Cataloger's Desktop has a Quick Start Tutorial at
This and other instructional pages can also be accessed from Help within Cataloger's Desktop. (A website with a black and white logo that links from Google is for an older version.)
The advantages of using Cataloger's Desktop are having the tools up to date, being able to consult them if you don't have a copy in your location (there are some we may not have in paper form at all at UIUC), and being able to check something by using a standard interface and without getting up from your desk or paging through a bulky volume.
The opening screen allows you to begin with a search. If you know you want to look at a specific resource, you can click on Browse at the top or Desktop Classic just above the search box. Desktop Classic gives you both the list and a search box.
To check the rule in AACR2 for establishing personal names with prefixes, type
prefixes in the box.
The search results appear on the left side; the rule I want appears in the window. This is a lucky result-AACR2 is at the beginning of the list of sources, but often the resource you need is not near the top of the list.
You can also limit the search by several parameters: My Preferences (sites selected by you), Full site, Type of material. Clicking More gives you Type of activity, Method of distribution, and Cataloging education. A logical limit for our example would be Descriptive cataloging under Type of activity.
You can set My preferences to limit searches to the resources you use most often. A potentially useful option to avoid clutter in results is Exclude all Web-only resources.
By clicking on Search, you can get an advanced search form. Repeating the search prefixes and adding the "persons" under Descriptive does not yield the result I'm looking for. I also cannot specify Chapter 22 in AACR2. To use that line I would need to remember the rule number.

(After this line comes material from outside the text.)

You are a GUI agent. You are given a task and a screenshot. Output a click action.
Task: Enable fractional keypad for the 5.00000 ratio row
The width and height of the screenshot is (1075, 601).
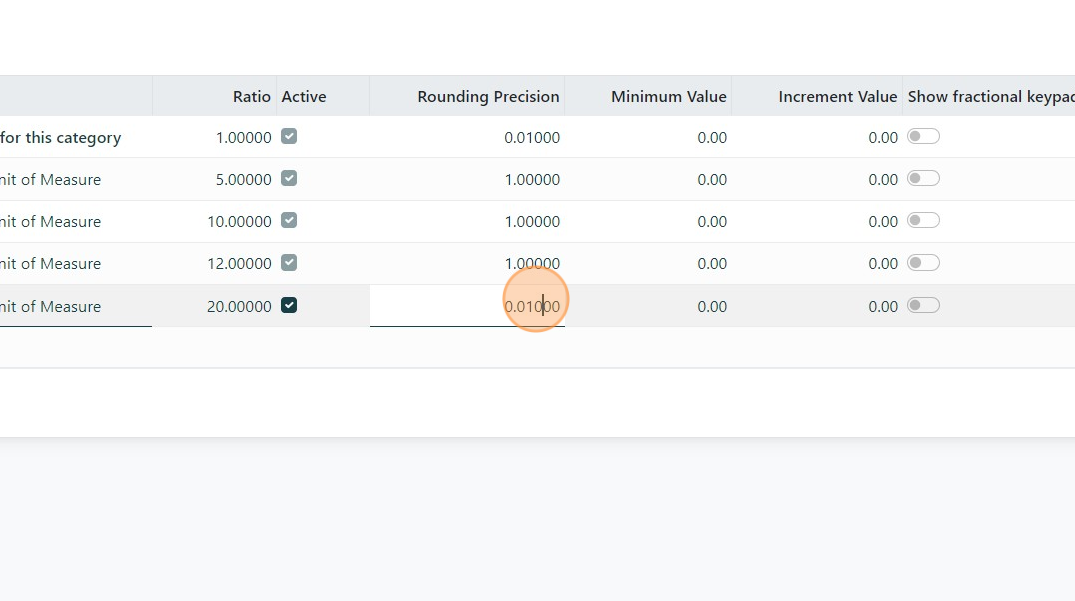923,178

Here's one that works better: To see the free-floating subdivisions to be used under names of languages, in particular Semantics. Put Semantics for the term searched and add Languages in the line for Instruction sheet under subjects
Click on the
This is where you can see all the resources that Cataloger's Desktop contains. It's an impressive list. The resources are organized into folders. Many of the ones that are not in folders are links to websites. It is possible to click through to them, but may be easier to look at by going directly to the resource on the web.
Example: Scroll down to What is FRBR? (Note that you can read about it in various languages, such as Spanish, Swedish , or Korean.)
For my "prefixes" example, go to AACR2. By clicking on the folder Anglo-American Cataloging Rules, you can go to the chapter and section you want. You can switch to Document to look at it on the full screen and then close the window to do another search.
For the subdivisions used under languages, you can go to the Subject Cataloging Manuals, then Subject Headings, then down the line to the specific instruction sheet you need. They're subdivisions used under pattern headings in the print LCSH. This is often what I do.
To add a bookmark to Cataloger's Desktop, click on the blue bookmark at the top of the results
frame. I have not explored all the ways this tool can be customized, in particular the
personal option, so please be sparing in adding bookmarks.